If looking at social activism from the peripheries, one is often led to wonder how the social initiatives become a reality from the inklings of ideas they have stemmed from, and after making seemingly grandiose claims such as ‘bringing about systemic change’, in fact begin to gradually emulate them. FundAction, as a participatory grantmaking platform emerged similarly as an idea from conversations between activists and funders, with the aim to shift the power dynamics to the forefront and confront the challenges of grant making and dissemination together. After having established a footing with the first rounds of grants at the close of the previous year, with the first annual FundAction Assembly being held from 6th to 8th April in France, it seemed that FundAction was entering the very stage where an initiative goes beyond its rudimentary structure towards bringing about meaningful change.

The FundAction Annual Assembly brought together 45 of the currently standing 164 member community, with activists working on a diverse set of initiatives from the Commons Movement, to Feminism, Sustainability and the New Economy. During the Welcome Session of the event, Marta Vallejo, facilitating member from ZEMOS98 expressed, “We are all active citizens, and we carry the issues of the communities we represent, our own and also the world that we see around us.” While each member added distinctively to the identity of FundAction, the assembly also presented the gargantuan task of bringing this diverse set of people on the same page. The FG attempted to do so, not only by informing of the basics of the platform, but perhaps most importantly by reiterating the broader collective challenges faced that bring everyone together and form FundAction as a community of activists and members of the European and global community and necessitate the causes it aims to support.

In the case of FundAction, its structure as a participatory grantmaking initiative itself is one of the aspects that confers it with transformative potential, thus the event was crucial in involving everyone in the intricacies of the framework, also considering the upcoming FG Renewal. Moreover, as Laura Roth, one of the former FG members conveyed, the ultimate goal was to leave the major decision-making to the community itself, which made this information an essential prerequisite for community involvement. Therefore, the general framework and specific tools that would allow for and encourage community involvement were also discussed such as online assemblies for elections or additional features in the online platform.

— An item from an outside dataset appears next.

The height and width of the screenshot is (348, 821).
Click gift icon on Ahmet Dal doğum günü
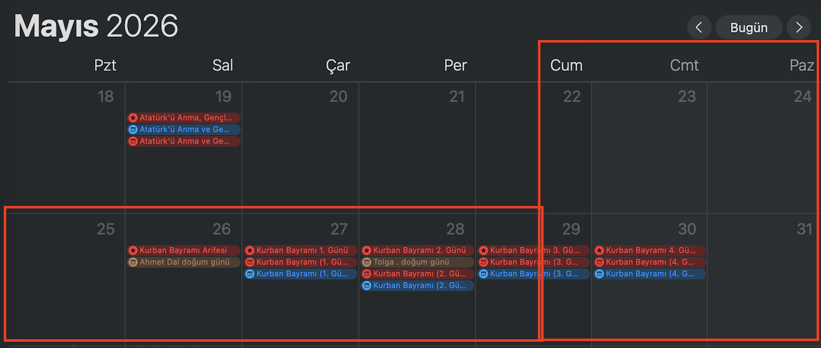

Several new members expressed their interest in learning more about what membership meant for them, however over the course of the event they seemed to be more swayed by the question of participation, that had urged them to consider how they can contribute to the community; an involvement beyond individual projects. One of the core outcomes was perhaps the questions raised regarding a “higher level of involvement”, that went beyond a competition for individual funding, and prompted members to find channels that would better communicate possibilities for collaboration and support. Like many members, Henrie Dennis highlighted the need to build a community based on trust, that aims to support all worthy initiatives possible. In a discussion on funding decisions and accountability, one FG member Romy Kraemer explained that the intended focus of the grants so far had been “..not about what did you do with the money, but more about, what did you learn?” During applied games and sessions, the potential for transformation and improvisation within the current framework, through member initiative was also emphasised, and Laura added regarding FundAction, “Experiments can have an important effect, they may seem burdensome but it is important to invest time into thinking about these processes for example, on how the grants should be decided.”

In the audio-visual source code session members reflected on what participation meant for them using a video clip, song or recipe they were asked to submit. Mercè Moreno Tarrés showed a clip that elucidated that “It is not always about results, but participation is about the process.” Zsuzsi Pósfai played a documentary clip and explained that participation for her was about getting involved, “You can not pretend to save someone without putting yourself in the middle of the conflict and difficulty yourself.” Moreover, Hunor Király explained that for him participation meant “Getting very different people together, and start talking.” He said that social initiatives often bring together people and foster otherwise unlikely connections, allowing for unique ideas and partnerships to emerge. The assembly also seemed to parallel this reflection, where the burgeoning potential of the often elusive foundational phase unravelled into a collection of powerful conversations, with each interaction and connection building on one another to create a sense of community and purpose.